__Task brief__: Write the data below out again in full, exactly as shown.

Provided records: Begin

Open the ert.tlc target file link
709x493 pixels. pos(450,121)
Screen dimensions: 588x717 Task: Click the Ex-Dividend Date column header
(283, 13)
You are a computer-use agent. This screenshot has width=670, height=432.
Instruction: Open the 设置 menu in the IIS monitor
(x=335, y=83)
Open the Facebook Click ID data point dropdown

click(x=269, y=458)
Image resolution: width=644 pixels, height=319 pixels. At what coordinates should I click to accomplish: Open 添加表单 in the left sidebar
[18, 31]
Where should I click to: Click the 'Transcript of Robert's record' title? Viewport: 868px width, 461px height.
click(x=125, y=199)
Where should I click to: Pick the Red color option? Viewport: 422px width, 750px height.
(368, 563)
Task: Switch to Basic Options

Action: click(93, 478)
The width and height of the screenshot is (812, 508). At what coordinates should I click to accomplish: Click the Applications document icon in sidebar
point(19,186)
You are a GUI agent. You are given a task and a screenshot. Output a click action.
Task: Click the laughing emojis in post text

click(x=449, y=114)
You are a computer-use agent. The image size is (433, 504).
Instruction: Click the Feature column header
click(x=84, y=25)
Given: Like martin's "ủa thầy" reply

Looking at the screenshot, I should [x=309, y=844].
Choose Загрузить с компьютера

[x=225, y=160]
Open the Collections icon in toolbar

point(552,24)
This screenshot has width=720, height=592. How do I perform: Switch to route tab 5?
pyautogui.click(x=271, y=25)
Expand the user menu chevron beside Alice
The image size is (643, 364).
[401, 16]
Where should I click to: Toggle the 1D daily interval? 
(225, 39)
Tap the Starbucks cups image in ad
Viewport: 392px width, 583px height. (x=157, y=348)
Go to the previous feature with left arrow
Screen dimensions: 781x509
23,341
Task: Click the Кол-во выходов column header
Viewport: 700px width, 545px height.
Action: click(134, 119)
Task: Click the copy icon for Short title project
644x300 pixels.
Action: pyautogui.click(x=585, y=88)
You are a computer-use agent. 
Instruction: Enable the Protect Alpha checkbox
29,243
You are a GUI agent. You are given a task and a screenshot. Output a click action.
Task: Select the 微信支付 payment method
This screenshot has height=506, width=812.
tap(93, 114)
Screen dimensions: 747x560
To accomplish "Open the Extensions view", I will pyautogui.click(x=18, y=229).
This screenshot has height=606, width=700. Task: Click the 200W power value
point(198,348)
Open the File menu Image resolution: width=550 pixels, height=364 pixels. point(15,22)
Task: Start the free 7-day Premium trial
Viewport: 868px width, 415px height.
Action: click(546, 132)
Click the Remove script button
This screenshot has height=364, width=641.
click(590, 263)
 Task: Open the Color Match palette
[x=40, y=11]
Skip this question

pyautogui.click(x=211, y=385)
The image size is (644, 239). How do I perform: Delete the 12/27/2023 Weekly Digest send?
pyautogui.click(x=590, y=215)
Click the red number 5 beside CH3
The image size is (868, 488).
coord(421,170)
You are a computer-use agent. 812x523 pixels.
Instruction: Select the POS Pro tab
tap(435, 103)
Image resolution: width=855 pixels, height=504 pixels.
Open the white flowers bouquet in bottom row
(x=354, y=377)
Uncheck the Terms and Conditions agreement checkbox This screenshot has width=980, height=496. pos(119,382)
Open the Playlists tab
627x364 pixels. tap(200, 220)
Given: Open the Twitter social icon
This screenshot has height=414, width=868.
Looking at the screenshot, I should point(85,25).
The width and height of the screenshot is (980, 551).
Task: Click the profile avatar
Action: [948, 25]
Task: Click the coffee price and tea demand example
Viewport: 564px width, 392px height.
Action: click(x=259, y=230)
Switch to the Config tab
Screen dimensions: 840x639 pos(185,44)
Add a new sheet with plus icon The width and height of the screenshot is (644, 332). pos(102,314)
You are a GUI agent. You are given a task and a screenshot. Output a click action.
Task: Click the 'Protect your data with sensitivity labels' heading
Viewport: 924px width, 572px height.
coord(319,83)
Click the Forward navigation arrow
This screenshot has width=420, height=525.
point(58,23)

Provided records: End

__Exercise solution__:
Open the ert.tlc target file link
709x493 pixels. pos(450,121)
Screen dimensions: 588x717 Task: Click the Ex-Dividend Date column header
(283, 13)
You are a computer-use agent. This screenshot has width=670, height=432.
Instruction: Open the 设置 menu in the IIS monitor
(x=335, y=83)
Open the Facebook Click ID data point dropdown

click(x=269, y=458)
Image resolution: width=644 pixels, height=319 pixels. At what coordinates should I click to accomplish: Open 添加表单 in the left sidebar
[18, 31]
Where should I click to: Click the 'Transcript of Robert's record' title? Viewport: 868px width, 461px height.
click(x=125, y=199)
Where should I click to: Pick the Red color option? Viewport: 422px width, 750px height.
(368, 563)
Task: Switch to Basic Options

Action: click(93, 478)
The width and height of the screenshot is (812, 508). At what coordinates should I click to accomplish: Click the Applications document icon in sidebar
point(19,186)
You are a GUI agent. You are given a task and a screenshot. Output a click action.
Task: Click the laughing emojis in post text

click(x=449, y=114)
You are a computer-use agent. The image size is (433, 504).
Instruction: Click the Feature column header
click(x=84, y=25)
Given: Like martin's "ủa thầy" reply

Looking at the screenshot, I should [x=309, y=844].
Choose Загрузить с компьютера

[x=225, y=160]
Open the Collections icon in toolbar

point(552,24)
This screenshot has width=720, height=592. How do I perform: Switch to route tab 5?
pyautogui.click(x=271, y=25)
Expand the user menu chevron beside Alice
The image size is (643, 364).
[401, 16]
Where should I click to: Toggle the 1D daily interval? 
(225, 39)
Tap the Starbucks cups image in ad
Viewport: 392px width, 583px height. (x=157, y=348)
Go to the previous feature with left arrow
Screen dimensions: 781x509
23,341
Task: Click the Кол-во выходов column header
Viewport: 700px width, 545px height.
Action: click(134, 119)
Task: Click the copy icon for Short title project
644x300 pixels.
Action: pyautogui.click(x=585, y=88)
You are a computer-use agent. 
Instruction: Enable the Protect Alpha checkbox
29,243
You are a GUI agent. You are given a task and a screenshot. Output a click action.
Task: Select the 微信支付 payment method
This screenshot has height=506, width=812.
tap(93, 114)
Screen dimensions: 747x560
To accomplish "Open the Extensions view", I will pyautogui.click(x=18, y=229).
This screenshot has height=606, width=700. Task: Click the 200W power value
point(198,348)
Open the File menu Image resolution: width=550 pixels, height=364 pixels. point(15,22)
Task: Start the free 7-day Premium trial
Viewport: 868px width, 415px height.
Action: click(546, 132)
Click the Remove script button
This screenshot has height=364, width=641.
click(590, 263)
 Task: Open the Color Match palette
[x=40, y=11]
Skip this question

pyautogui.click(x=211, y=385)
The image size is (644, 239). How do I perform: Delete the 12/27/2023 Weekly Digest send?
pyautogui.click(x=590, y=215)
Click the red number 5 beside CH3
The image size is (868, 488).
coord(421,170)
You are a computer-use agent. 812x523 pixels.
Instruction: Select the POS Pro tab
tap(435, 103)
Image resolution: width=855 pixels, height=504 pixels.
Open the white flowers bouquet in bottom row
(x=354, y=377)
Uncheck the Terms and Conditions agreement checkbox This screenshot has width=980, height=496. pos(119,382)
Open the Playlists tab
627x364 pixels. tap(200, 220)
Given: Open the Twitter social icon
This screenshot has height=414, width=868.
Looking at the screenshot, I should point(85,25).
The width and height of the screenshot is (980, 551).
Task: Click the profile avatar
Action: [948, 25]
Task: Click the coffee price and tea demand example
Viewport: 564px width, 392px height.
Action: click(x=259, y=230)
Switch to the Config tab
Screen dimensions: 840x639 pos(185,44)
Add a new sheet with plus icon The width and height of the screenshot is (644, 332). pos(102,314)
You are a GUI agent. You are given a task and a screenshot. Output a click action.
Task: Click the 'Protect your data with sensitivity labels' heading
Viewport: 924px width, 572px height.
coord(319,83)
Click the Forward navigation arrow
This screenshot has width=420, height=525.
point(58,23)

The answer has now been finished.